• **Document text**
WHEREAS, pursuant to Section 3.7(c) of the Merger Agreement, dated as of June 27, 2023, as amended on September 22, 2023 (the “Merger Agreement”), by and among Parent, Airship AI Holdings, Inc., a Washington corporation, and BYTE Merger Sub, Inc., a Washington corporation, the Earnout Shares (as defined below) shall (i) be issued to the Company Earnout Holders at the Closing pursuant to the Merger Agreement, provided that any such Earnout Shares issued in respect of Company Options or Company SARs shall be retained by Parent and not issued to the holders of such Company Options or Company SARs, (ii) be placed in escrow pursuant to this Agreement, and (iii) not be released from escrow until they are earned as a result of the occurrence of the applicable earnout milestone as specifically set forth in Exhibit C of this Agreement and Section 3.7 of the Merger Agreement; and
WHEREAS, Parent wishes to engage the Escrow Agent as escrow agent to establish the account (the “Escrow Account”) into which the Earnout Shares will be deposited, and the Escrow Agent wishes to act as escrow agent and establish the Escrow Account, all on the terms and subject to the conditions set forth in this Agreement.
NOW THEREFORE, in consideration of the foregoing and of the mutual covenants hereinafter set forth, the parties hereto agree as follows:
1. Appointment
(a) The parties hereby appoint the Escrow Agent as escrow agent for the purposes set forth herein, and the Escrow Agent hereby accepts such appointment under the terms and conditions set forth herein.
(b) Capitalized terms used and not defined in this Agreement shall have the meanings given to them in the Merger Agreement. The Escrow Agent shall act only in accordance with the terms and conditions contained in this Agreement and shall have no duties or obligations with respect to the Merger Agreement.
2. Earnout Shares
(a) Parent shall deposit with the Escrow Agent 5,000,000 shares of common stock, par value $0.0001 per share, of Parent (the “Earnout Shares”) on the date hereof. The Escrow Agent shall hold the Earnout Shares as book-entry positions registered in the name of “Continental Stock Transfer & Trust Company as Escrow Agent for Airship AI Holdings, Inc.” and such positions shall be held for the benefit of the Company Earnout Holders set forth on Exhibit B attached to this Agreement.
(b) While the Earnout Shares are held in the Escrow Account, the Company Earnout Holders (other than with respect to Earnout Shares issued with respect to Company Options or Company SARs) shall have voting rights with respect to the Earnout Shares held for their benefit hereunder. The Earnout Shares shall constitute shares issued and outstanding and entitled to vote on all matters for which Parent Common Shares are generally are entitled to vote.
(c) Any cash dividends paid with respect to the Earnout Shares (other than with respect to Earnout Shares issued with respect to Company Options or Company SARs) during the Term (as defined below) shall be retained by Parent and shall be paid by Parent to the applicable Company Earnout Holder when the Earnout Shares such cash dividend was paid in relation to are released to such Company Earnout Holder.
(d) In the event of any stock split, reverse stock split, stock dividend, recapitalization, reorganization, merger, consolidation, combination, exchange of shares, liquidation, spin-off or other similar change in capitalization or event, or any distribution to holders of the common stock of Parent, other than a regular cash dividend, the Earnout Shares shall be appropriately adjusted on a pro rata basis and consistent with the terms of this Agreement.

• **Material**
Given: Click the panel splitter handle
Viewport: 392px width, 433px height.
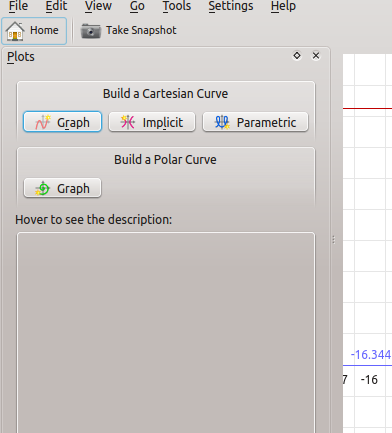Looking at the screenshot, I should click(x=334, y=240).
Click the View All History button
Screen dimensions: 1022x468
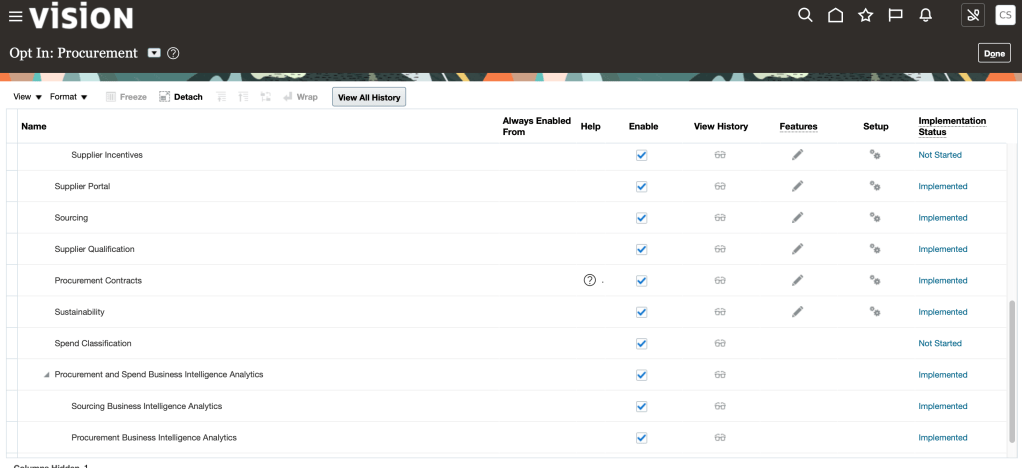[369, 97]
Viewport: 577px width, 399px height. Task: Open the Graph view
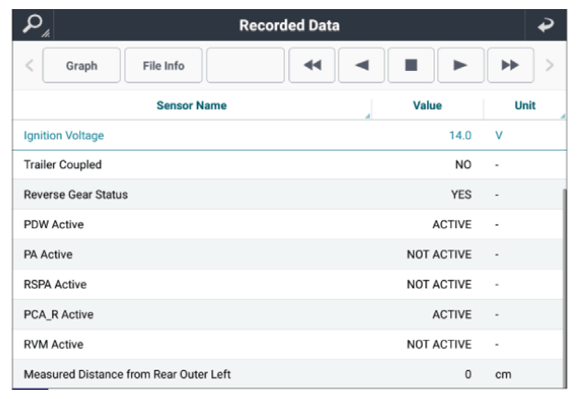[x=81, y=65]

• **Work to be completed**
Answer these from the escrow agreement text:
(a) On what date was the Merger Agreement amended?
(b) How many shares of Parent common stock does Parent deposit with the Escrow Agent?
(c) During the Term, who retains cash dividends paid on the Earnout Shares?

• **Solution to the problem**
(a) September 22, 2023.
(b) 5,000,000 shares, par value $0.0001 per share.
(c) Parent retains them and pays them to the applicable Company Earnout Holder when the related Earnout Shares are released to that holder.